=== Try it ===
From the listing below, select every line where the word "agent" appears.

Start of Block

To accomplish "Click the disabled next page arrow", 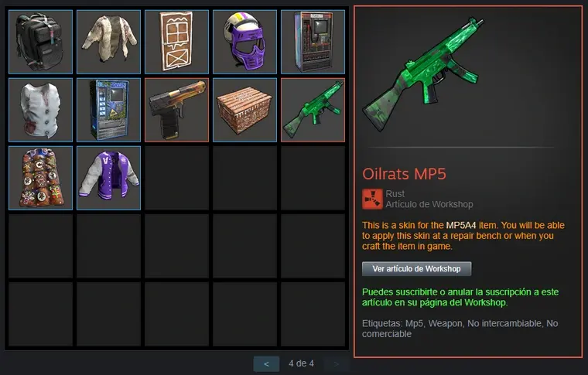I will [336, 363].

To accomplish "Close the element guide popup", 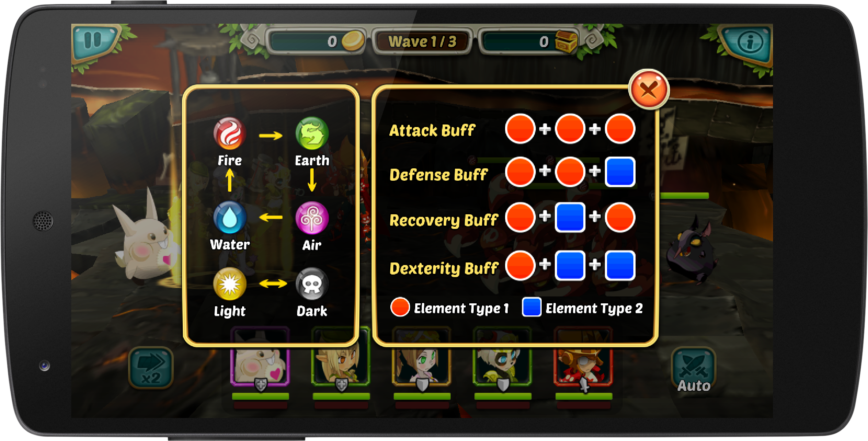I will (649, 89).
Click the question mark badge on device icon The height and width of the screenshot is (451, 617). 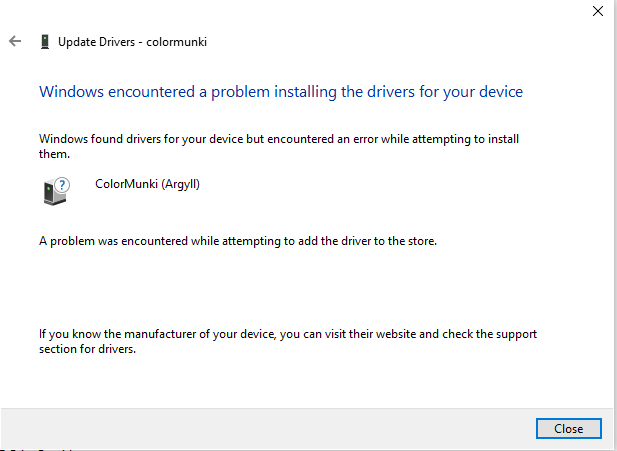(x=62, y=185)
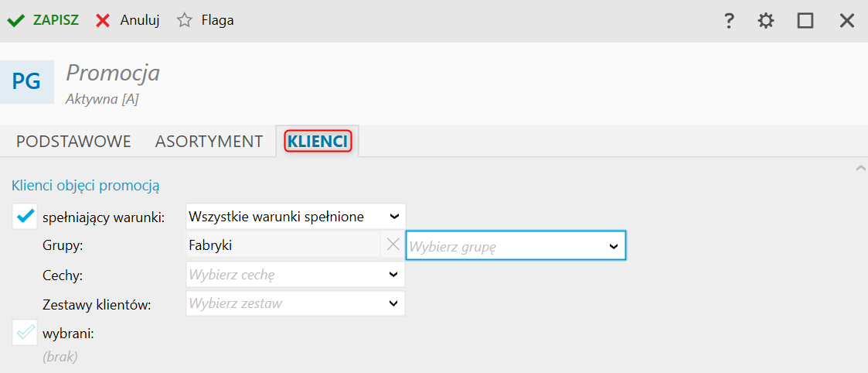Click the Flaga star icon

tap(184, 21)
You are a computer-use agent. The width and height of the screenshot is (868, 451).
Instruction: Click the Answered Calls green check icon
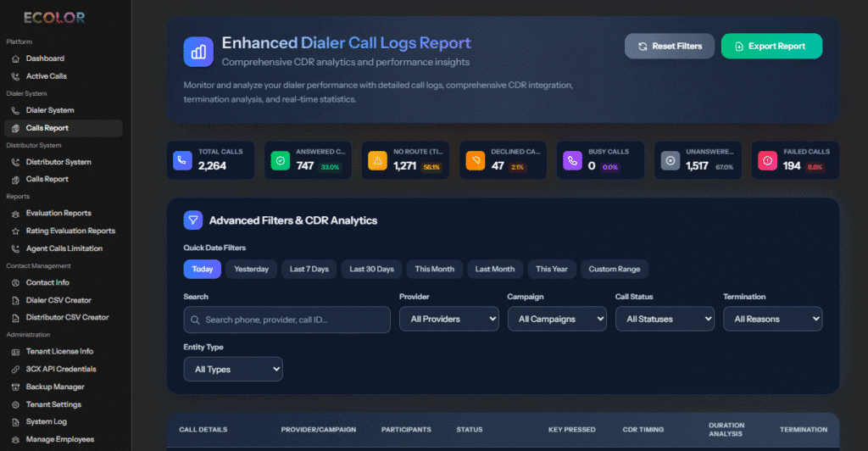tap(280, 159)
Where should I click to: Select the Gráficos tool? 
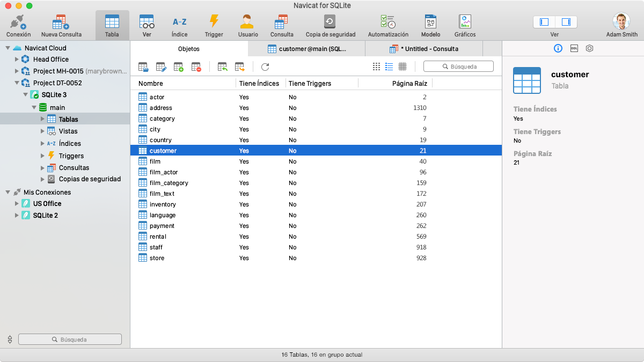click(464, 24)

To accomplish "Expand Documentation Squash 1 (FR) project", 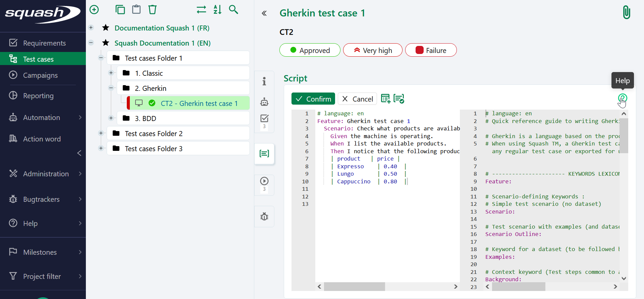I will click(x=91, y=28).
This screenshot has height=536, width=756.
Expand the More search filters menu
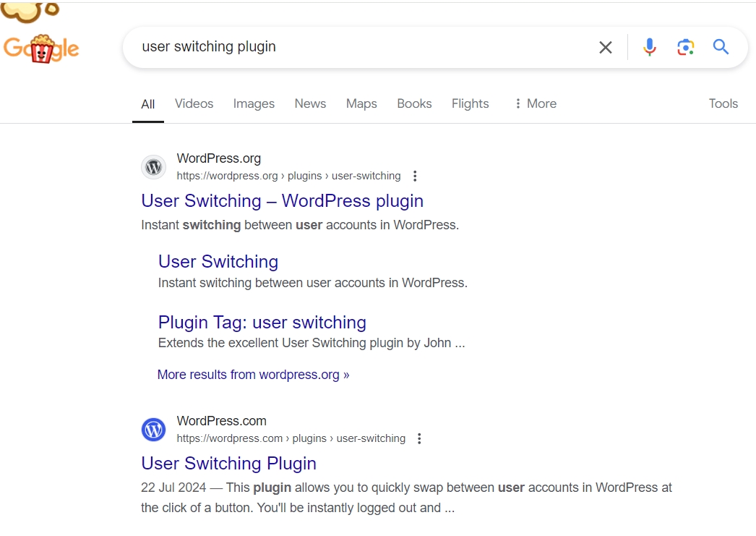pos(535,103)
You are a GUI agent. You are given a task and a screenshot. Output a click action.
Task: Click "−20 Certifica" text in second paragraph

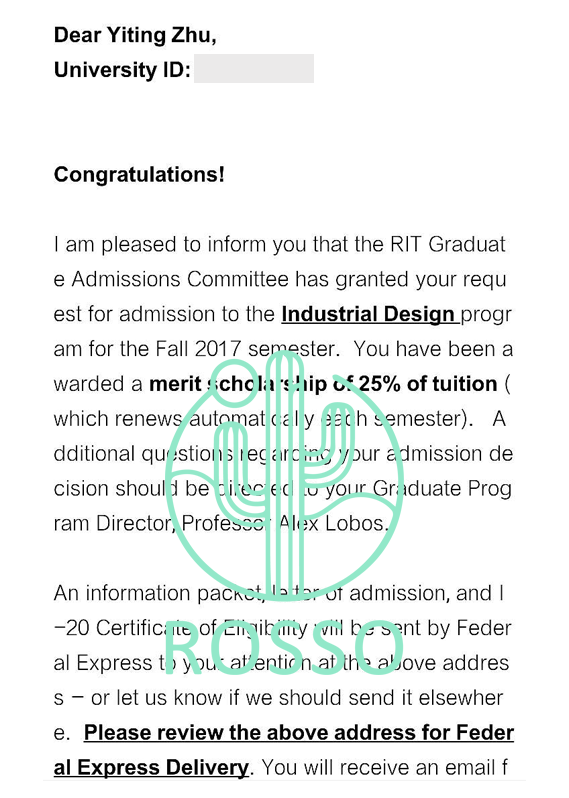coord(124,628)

End of Block
Start of Block

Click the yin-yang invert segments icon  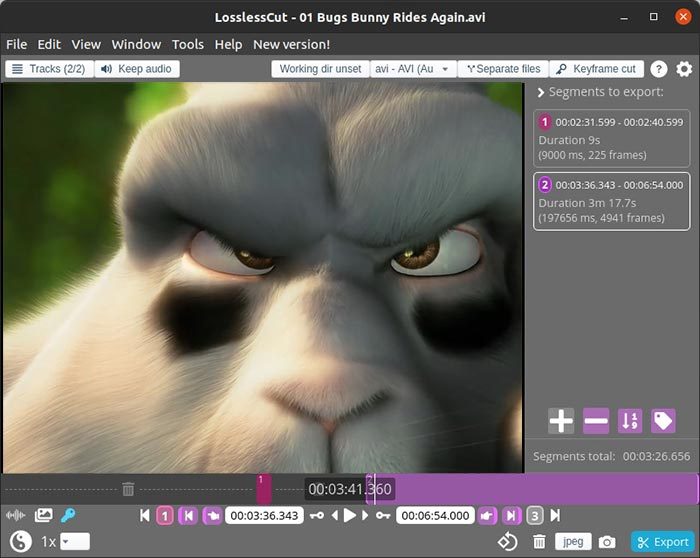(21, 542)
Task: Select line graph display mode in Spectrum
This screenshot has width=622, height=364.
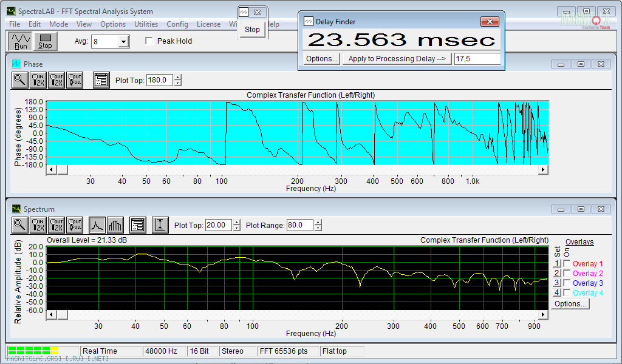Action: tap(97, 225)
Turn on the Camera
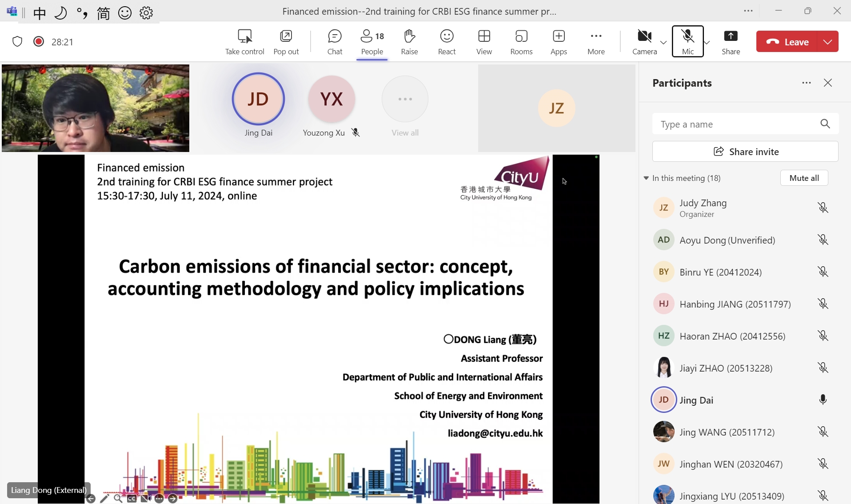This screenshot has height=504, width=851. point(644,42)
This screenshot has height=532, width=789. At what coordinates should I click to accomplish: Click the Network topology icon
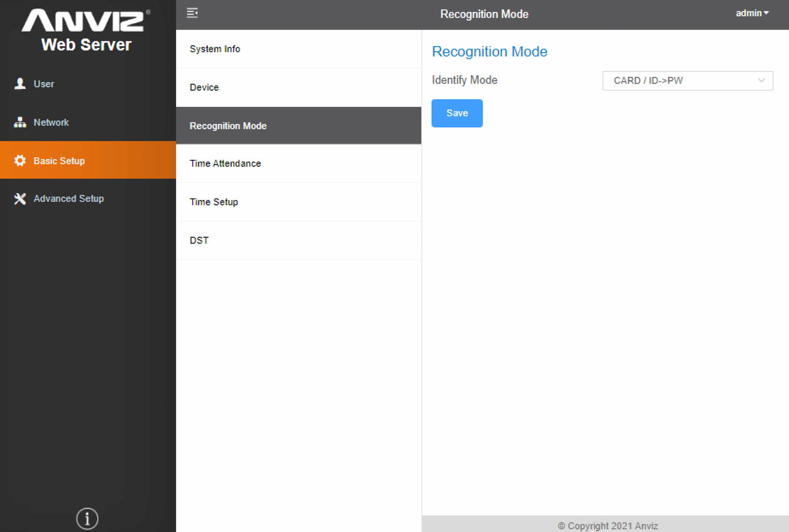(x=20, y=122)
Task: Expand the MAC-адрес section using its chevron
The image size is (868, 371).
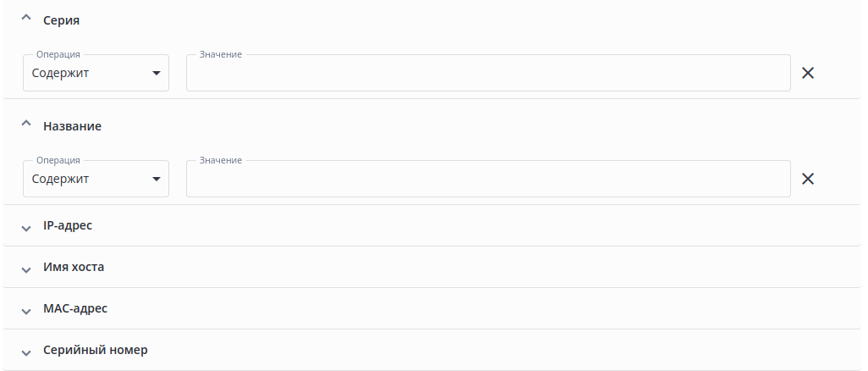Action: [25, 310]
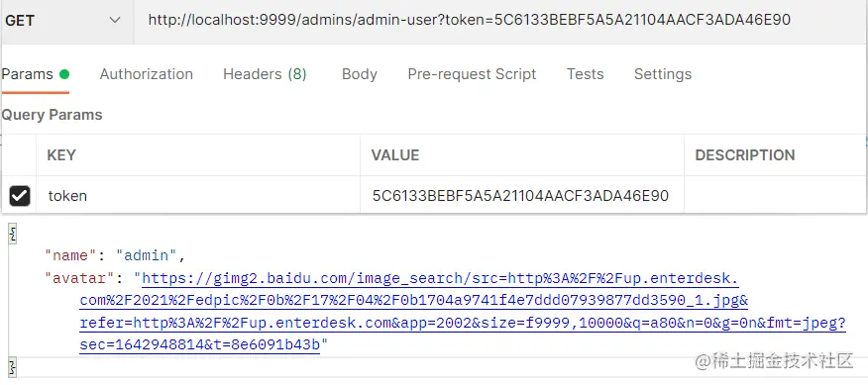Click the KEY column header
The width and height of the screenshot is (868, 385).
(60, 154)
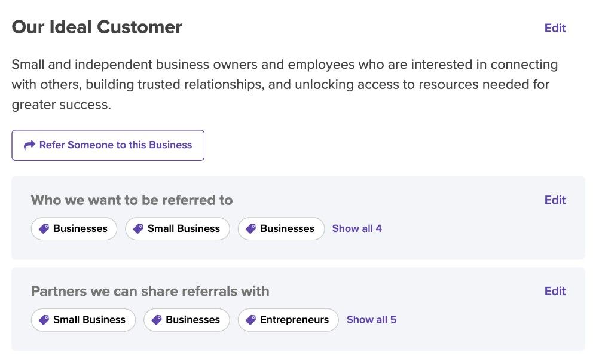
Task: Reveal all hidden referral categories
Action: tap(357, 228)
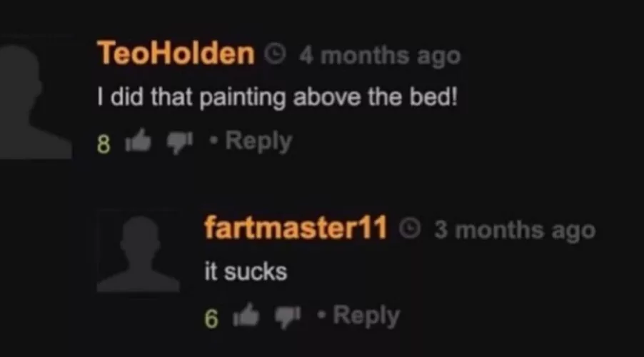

End of Block

=== Expected output ===
You are a computer-use agent. The width and height of the screenshot is (868, 451).
You are a GUI agent. You are given a task and a screenshot. Output a click action.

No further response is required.